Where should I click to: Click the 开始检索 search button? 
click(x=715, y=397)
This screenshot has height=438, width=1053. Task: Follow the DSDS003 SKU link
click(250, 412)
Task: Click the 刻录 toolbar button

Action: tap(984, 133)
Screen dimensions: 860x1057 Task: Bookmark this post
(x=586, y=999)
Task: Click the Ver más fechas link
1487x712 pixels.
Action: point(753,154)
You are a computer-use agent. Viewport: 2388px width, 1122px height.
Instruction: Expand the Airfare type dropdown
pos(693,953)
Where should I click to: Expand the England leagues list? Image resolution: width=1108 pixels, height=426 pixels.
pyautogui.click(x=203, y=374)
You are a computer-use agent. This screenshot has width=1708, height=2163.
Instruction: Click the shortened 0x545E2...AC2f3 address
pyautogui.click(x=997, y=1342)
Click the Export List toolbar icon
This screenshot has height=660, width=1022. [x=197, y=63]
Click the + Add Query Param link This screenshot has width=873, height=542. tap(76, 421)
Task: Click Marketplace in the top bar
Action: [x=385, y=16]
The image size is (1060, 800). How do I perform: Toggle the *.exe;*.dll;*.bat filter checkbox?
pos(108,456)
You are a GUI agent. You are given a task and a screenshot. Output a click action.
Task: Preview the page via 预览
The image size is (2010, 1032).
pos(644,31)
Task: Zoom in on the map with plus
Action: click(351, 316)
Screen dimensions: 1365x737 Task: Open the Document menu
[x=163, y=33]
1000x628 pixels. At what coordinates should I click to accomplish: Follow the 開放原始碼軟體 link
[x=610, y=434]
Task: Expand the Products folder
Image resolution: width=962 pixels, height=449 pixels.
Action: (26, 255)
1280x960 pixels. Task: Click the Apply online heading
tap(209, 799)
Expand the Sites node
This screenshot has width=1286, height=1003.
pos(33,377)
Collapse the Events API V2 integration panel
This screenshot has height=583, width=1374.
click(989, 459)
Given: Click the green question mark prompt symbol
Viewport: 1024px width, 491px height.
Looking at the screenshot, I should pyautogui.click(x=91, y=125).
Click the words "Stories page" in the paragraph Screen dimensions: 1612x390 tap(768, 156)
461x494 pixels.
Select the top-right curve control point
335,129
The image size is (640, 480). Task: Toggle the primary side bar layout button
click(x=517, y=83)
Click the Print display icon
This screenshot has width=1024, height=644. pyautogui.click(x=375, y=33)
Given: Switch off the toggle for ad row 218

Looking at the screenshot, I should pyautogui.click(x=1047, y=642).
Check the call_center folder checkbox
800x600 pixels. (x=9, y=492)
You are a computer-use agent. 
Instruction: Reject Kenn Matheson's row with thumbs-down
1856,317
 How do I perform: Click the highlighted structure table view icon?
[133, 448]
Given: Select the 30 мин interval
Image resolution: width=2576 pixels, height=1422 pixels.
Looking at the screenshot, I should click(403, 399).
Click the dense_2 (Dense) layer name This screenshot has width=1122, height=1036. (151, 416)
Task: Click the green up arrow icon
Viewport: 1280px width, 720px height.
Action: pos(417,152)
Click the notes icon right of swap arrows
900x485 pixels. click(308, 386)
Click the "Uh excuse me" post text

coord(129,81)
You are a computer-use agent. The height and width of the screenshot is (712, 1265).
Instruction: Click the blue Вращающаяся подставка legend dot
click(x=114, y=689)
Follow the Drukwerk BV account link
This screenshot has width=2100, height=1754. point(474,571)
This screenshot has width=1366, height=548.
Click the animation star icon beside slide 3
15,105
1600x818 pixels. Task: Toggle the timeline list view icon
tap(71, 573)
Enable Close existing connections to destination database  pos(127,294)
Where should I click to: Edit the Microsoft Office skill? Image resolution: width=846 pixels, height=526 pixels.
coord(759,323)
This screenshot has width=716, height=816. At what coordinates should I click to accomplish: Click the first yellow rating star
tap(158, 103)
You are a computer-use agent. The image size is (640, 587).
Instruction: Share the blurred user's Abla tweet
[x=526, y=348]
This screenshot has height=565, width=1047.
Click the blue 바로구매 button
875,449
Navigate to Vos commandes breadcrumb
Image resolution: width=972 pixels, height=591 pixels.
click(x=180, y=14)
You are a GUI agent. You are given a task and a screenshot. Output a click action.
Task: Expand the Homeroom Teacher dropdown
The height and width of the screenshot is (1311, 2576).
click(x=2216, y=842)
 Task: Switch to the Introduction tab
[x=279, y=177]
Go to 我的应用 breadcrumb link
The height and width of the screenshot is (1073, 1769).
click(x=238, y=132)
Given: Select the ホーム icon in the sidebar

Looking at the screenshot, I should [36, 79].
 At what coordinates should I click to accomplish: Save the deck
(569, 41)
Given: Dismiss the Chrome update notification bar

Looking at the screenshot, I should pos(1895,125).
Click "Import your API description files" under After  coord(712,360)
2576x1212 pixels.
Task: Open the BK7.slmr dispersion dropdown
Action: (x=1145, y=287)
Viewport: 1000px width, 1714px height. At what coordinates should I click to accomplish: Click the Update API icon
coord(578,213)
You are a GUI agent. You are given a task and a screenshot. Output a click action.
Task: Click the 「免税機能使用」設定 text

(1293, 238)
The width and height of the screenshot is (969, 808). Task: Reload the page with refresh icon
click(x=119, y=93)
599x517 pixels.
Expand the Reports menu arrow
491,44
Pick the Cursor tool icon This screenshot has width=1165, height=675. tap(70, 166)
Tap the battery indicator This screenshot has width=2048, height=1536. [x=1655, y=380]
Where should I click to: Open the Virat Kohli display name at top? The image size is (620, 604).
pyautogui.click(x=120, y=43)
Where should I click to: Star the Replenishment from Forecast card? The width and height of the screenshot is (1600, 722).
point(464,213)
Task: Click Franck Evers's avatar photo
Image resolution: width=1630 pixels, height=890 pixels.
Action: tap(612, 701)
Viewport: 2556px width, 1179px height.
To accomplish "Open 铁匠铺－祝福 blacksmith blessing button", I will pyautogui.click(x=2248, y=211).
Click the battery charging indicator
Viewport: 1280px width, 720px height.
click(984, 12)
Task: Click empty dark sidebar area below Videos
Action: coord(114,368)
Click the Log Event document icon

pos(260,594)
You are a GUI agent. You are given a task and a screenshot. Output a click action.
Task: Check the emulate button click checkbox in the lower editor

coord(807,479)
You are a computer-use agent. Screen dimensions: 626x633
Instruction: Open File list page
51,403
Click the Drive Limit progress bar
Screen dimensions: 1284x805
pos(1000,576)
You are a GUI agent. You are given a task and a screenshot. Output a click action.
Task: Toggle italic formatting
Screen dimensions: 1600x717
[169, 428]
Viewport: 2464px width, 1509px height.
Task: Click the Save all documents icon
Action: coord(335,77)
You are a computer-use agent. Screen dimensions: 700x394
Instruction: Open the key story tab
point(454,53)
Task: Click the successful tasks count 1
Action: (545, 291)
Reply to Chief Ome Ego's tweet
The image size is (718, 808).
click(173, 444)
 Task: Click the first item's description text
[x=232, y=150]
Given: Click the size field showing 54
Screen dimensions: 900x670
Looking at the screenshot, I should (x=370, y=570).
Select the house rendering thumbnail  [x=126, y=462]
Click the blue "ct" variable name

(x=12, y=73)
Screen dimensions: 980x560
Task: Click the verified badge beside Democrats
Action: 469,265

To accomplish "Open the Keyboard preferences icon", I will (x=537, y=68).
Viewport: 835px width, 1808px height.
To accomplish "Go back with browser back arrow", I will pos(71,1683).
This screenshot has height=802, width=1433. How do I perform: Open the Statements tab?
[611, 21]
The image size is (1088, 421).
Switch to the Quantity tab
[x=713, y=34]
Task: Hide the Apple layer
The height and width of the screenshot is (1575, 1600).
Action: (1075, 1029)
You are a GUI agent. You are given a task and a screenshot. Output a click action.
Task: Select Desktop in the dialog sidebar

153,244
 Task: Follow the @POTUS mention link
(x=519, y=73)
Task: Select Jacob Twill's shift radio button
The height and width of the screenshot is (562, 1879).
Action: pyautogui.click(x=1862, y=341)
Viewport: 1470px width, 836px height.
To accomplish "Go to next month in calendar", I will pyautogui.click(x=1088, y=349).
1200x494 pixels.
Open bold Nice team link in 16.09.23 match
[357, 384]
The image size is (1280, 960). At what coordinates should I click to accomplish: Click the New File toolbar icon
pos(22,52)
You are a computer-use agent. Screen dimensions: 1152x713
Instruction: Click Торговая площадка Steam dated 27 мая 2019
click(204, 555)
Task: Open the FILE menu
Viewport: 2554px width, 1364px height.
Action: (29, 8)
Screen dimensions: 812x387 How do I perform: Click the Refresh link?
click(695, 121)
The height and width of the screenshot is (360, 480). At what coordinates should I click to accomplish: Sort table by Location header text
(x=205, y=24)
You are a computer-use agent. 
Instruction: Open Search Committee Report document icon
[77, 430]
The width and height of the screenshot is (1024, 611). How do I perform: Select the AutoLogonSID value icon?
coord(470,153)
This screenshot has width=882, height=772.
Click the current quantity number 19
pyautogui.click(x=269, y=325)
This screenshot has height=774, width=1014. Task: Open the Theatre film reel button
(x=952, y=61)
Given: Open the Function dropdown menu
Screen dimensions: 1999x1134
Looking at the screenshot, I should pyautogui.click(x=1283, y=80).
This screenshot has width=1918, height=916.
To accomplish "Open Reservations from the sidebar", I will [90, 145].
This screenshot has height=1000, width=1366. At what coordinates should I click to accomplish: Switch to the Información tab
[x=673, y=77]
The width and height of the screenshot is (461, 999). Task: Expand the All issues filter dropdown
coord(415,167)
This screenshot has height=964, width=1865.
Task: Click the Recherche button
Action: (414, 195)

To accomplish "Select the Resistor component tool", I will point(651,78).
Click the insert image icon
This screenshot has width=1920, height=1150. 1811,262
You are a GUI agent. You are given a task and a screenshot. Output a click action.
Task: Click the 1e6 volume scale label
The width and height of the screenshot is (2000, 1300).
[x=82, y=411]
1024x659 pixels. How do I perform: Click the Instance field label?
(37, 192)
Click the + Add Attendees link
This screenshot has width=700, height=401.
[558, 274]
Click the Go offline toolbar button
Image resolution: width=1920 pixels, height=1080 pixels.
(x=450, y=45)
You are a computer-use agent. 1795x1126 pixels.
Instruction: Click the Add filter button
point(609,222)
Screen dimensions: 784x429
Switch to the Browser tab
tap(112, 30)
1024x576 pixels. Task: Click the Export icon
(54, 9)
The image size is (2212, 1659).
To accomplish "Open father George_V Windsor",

..............................

# [Exercise prompt]
Reproduce the listing word for word, from its first line up to and including the line with "click(989, 459)".

# [Task output]
Where should I click to: Click the 开始检索 search button? 
click(x=715, y=397)
This screenshot has height=438, width=1053. Task: Follow the DSDS003 SKU link
click(250, 412)
Task: Click the 刻录 toolbar button

Action: tap(984, 133)
Screen dimensions: 860x1057 Task: Bookmark this post
(x=586, y=999)
Task: Click the Ver más fechas link
1487x712 pixels.
Action: point(753,154)
You are a computer-use agent. Viewport: 2388px width, 1122px height.
Instruction: Expand the Airfare type dropdown
pos(693,953)
Where should I click to: Expand the England leagues list? Image resolution: width=1108 pixels, height=426 pixels.
pyautogui.click(x=203, y=374)
You are a computer-use agent. This screenshot has width=1708, height=2163.
Instruction: Click the shortened 0x545E2...AC2f3 address
pyautogui.click(x=997, y=1342)
Click the Export List toolbar icon
This screenshot has height=660, width=1022. [x=197, y=63]
Click the + Add Query Param link This screenshot has width=873, height=542. tap(76, 421)
Task: Click Marketplace in the top bar
Action: [x=385, y=16]
The image size is (1060, 800). How do I perform: Toggle the *.exe;*.dll;*.bat filter checkbox?
pos(108,456)
You are a GUI agent. You are given a task and a screenshot. Output a click action.
Task: Preview the page via 预览
The image size is (2010, 1032).
pos(644,31)
Task: Zoom in on the map with plus
Action: click(351, 316)
Screen dimensions: 1365x737 Task: Open the Document menu
[x=163, y=33]
1000x628 pixels. At what coordinates should I click to accomplish: Follow the 開放原始碼軟體 link
[x=610, y=434]
Task: Expand the Products folder
Image resolution: width=962 pixels, height=449 pixels.
Action: (26, 255)
1280x960 pixels. Task: Click the Apply online heading
tap(209, 799)
Expand the Sites node
This screenshot has width=1286, height=1003.
pos(33,377)
Collapse the Events API V2 integration panel
This screenshot has height=583, width=1374.
click(989, 459)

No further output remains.